# [Required action]
However many lines the data holds, transcribe them all exactly.

# [Records supplied]
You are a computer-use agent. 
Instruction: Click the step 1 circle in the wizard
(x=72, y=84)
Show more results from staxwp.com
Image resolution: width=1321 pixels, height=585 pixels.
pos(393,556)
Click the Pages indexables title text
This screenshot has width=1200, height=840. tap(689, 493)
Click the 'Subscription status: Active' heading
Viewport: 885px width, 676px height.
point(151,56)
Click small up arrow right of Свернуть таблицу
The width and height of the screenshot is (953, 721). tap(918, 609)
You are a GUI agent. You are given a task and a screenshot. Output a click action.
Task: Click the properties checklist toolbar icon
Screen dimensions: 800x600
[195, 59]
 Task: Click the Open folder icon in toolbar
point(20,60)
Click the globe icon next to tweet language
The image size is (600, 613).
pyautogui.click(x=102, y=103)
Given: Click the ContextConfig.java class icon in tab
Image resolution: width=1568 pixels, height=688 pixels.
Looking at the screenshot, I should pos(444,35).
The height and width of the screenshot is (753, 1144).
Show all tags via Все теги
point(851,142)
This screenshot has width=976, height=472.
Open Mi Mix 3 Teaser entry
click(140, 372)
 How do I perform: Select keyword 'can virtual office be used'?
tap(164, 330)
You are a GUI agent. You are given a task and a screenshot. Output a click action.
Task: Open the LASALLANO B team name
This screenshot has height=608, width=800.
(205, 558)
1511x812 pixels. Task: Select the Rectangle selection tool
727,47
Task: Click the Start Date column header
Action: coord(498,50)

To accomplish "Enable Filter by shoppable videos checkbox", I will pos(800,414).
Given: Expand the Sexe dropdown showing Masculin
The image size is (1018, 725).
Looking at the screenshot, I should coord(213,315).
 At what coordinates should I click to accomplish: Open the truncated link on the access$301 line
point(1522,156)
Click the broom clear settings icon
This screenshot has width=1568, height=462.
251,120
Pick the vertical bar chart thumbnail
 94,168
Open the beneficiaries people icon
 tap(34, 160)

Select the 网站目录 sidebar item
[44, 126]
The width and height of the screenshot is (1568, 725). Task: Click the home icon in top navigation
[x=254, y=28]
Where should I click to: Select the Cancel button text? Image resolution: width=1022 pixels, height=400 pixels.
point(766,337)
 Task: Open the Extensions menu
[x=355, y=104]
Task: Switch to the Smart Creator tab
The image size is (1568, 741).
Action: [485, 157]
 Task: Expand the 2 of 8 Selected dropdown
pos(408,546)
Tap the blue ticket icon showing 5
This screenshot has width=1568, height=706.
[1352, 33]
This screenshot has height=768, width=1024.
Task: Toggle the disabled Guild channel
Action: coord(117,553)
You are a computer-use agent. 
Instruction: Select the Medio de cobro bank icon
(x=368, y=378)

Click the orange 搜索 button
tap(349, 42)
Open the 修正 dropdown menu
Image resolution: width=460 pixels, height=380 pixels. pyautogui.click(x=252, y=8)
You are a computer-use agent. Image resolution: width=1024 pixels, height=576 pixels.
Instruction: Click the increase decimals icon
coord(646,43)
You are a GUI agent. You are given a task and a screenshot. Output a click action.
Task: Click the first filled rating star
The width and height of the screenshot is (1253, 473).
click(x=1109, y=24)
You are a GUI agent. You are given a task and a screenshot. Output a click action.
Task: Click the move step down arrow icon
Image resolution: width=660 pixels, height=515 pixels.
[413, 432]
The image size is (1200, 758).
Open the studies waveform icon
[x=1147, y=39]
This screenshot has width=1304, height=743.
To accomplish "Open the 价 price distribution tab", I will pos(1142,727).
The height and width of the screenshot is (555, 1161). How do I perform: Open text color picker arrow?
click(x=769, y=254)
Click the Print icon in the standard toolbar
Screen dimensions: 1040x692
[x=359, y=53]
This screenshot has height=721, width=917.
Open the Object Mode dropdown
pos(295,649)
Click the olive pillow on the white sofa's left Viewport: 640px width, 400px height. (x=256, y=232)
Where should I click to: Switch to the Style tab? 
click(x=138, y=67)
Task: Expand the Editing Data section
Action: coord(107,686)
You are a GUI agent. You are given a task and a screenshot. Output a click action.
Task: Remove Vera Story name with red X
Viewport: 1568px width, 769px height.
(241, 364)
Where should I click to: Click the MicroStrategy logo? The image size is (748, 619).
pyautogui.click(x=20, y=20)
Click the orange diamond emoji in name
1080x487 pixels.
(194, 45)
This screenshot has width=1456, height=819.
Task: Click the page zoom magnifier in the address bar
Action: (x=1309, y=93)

# [Task solution]
You are a computer-use agent. 
Instruction: Click the step 1 circle in the wizard
(x=72, y=84)
Show more results from staxwp.com
Image resolution: width=1321 pixels, height=585 pixels.
pos(393,556)
Click the Pages indexables title text
This screenshot has width=1200, height=840. tap(689, 493)
Click the 'Subscription status: Active' heading
Viewport: 885px width, 676px height.
point(151,56)
Click small up arrow right of Свернуть таблицу
The width and height of the screenshot is (953, 721). tap(918, 609)
You are a GUI agent. You are given a task and a screenshot. Output a click action.
Task: Click the properties checklist toolbar icon
Screen dimensions: 800x600
[195, 59]
 Task: Click the Open folder icon in toolbar
point(20,60)
Click the globe icon next to tweet language
The image size is (600, 613).
pyautogui.click(x=102, y=103)
Given: Click the ContextConfig.java class icon in tab
Image resolution: width=1568 pixels, height=688 pixels.
Looking at the screenshot, I should pos(444,35).
The height and width of the screenshot is (753, 1144).
Show all tags via Все теги
point(851,142)
This screenshot has width=976, height=472.
Open Mi Mix 3 Teaser entry
click(140, 372)
 How do I perform: Select keyword 'can virtual office be used'?
tap(164, 330)
You are a GUI agent. You are given a task and a screenshot. Output a click action.
Task: Open the LASALLANO B team name
This screenshot has height=608, width=800.
(205, 558)
1511x812 pixels. Task: Select the Rectangle selection tool
727,47
Task: Click the Start Date column header
Action: coord(498,50)

To accomplish "Enable Filter by shoppable videos checkbox", I will pos(800,414).
Given: Expand the Sexe dropdown showing Masculin
The image size is (1018, 725).
Looking at the screenshot, I should coord(213,315).
 At what coordinates should I click to accomplish: Open the truncated link on the access$301 line
point(1522,156)
Click the broom clear settings icon
This screenshot has width=1568, height=462.
251,120
Pick the vertical bar chart thumbnail
 94,168
Open the beneficiaries people icon
 tap(34, 160)

Select the 网站目录 sidebar item
[44, 126]
The width and height of the screenshot is (1568, 725). Task: Click the home icon in top navigation
[x=254, y=28]
Where should I click to: Select the Cancel button text? Image resolution: width=1022 pixels, height=400 pixels.
point(766,337)
 Task: Open the Extensions menu
[x=355, y=104]
Task: Switch to the Smart Creator tab
The image size is (1568, 741).
Action: [485, 157]
 Task: Expand the 2 of 8 Selected dropdown
pos(408,546)
Tap the blue ticket icon showing 5
This screenshot has width=1568, height=706.
[1352, 33]
This screenshot has height=768, width=1024.
Task: Toggle the disabled Guild channel
Action: coord(117,553)
You are a computer-use agent. 
Instruction: Select the Medio de cobro bank icon
(x=368, y=378)

Click the orange 搜索 button
tap(349, 42)
Open the 修正 dropdown menu
Image resolution: width=460 pixels, height=380 pixels. pyautogui.click(x=252, y=8)
You are a computer-use agent. Image resolution: width=1024 pixels, height=576 pixels.
Instruction: Click the increase decimals icon
coord(646,43)
You are a GUI agent. You are given a task and a screenshot. Output a click action.
Task: Click the first filled rating star
The width and height of the screenshot is (1253, 473).
click(x=1109, y=24)
You are a GUI agent. You are given a task and a screenshot. Output a click action.
Task: Click the move step down arrow icon
Image resolution: width=660 pixels, height=515 pixels.
[413, 432]
The image size is (1200, 758).
Open the studies waveform icon
[x=1147, y=39]
This screenshot has width=1304, height=743.
To accomplish "Open the 价 price distribution tab", I will pos(1142,727).
The height and width of the screenshot is (555, 1161). How do I perform: Open text color picker arrow?
click(x=769, y=254)
Click the Print icon in the standard toolbar
Screen dimensions: 1040x692
[x=359, y=53]
This screenshot has height=721, width=917.
Open the Object Mode dropdown
pos(295,649)
Click the olive pillow on the white sofa's left Viewport: 640px width, 400px height. (x=256, y=232)
Where should I click to: Switch to the Style tab? 
click(x=138, y=67)
Task: Expand the Editing Data section
Action: coord(107,686)
You are a GUI agent. You are given a task and a screenshot. Output a click action.
Task: Remove Vera Story name with red X
Viewport: 1568px width, 769px height.
(241, 364)
Where should I click to: Click the MicroStrategy logo? The image size is (748, 619).
pyautogui.click(x=20, y=20)
Click the orange diamond emoji in name
1080x487 pixels.
(194, 45)
This screenshot has width=1456, height=819.
Task: Click the page zoom magnifier in the address bar
Action: (x=1309, y=93)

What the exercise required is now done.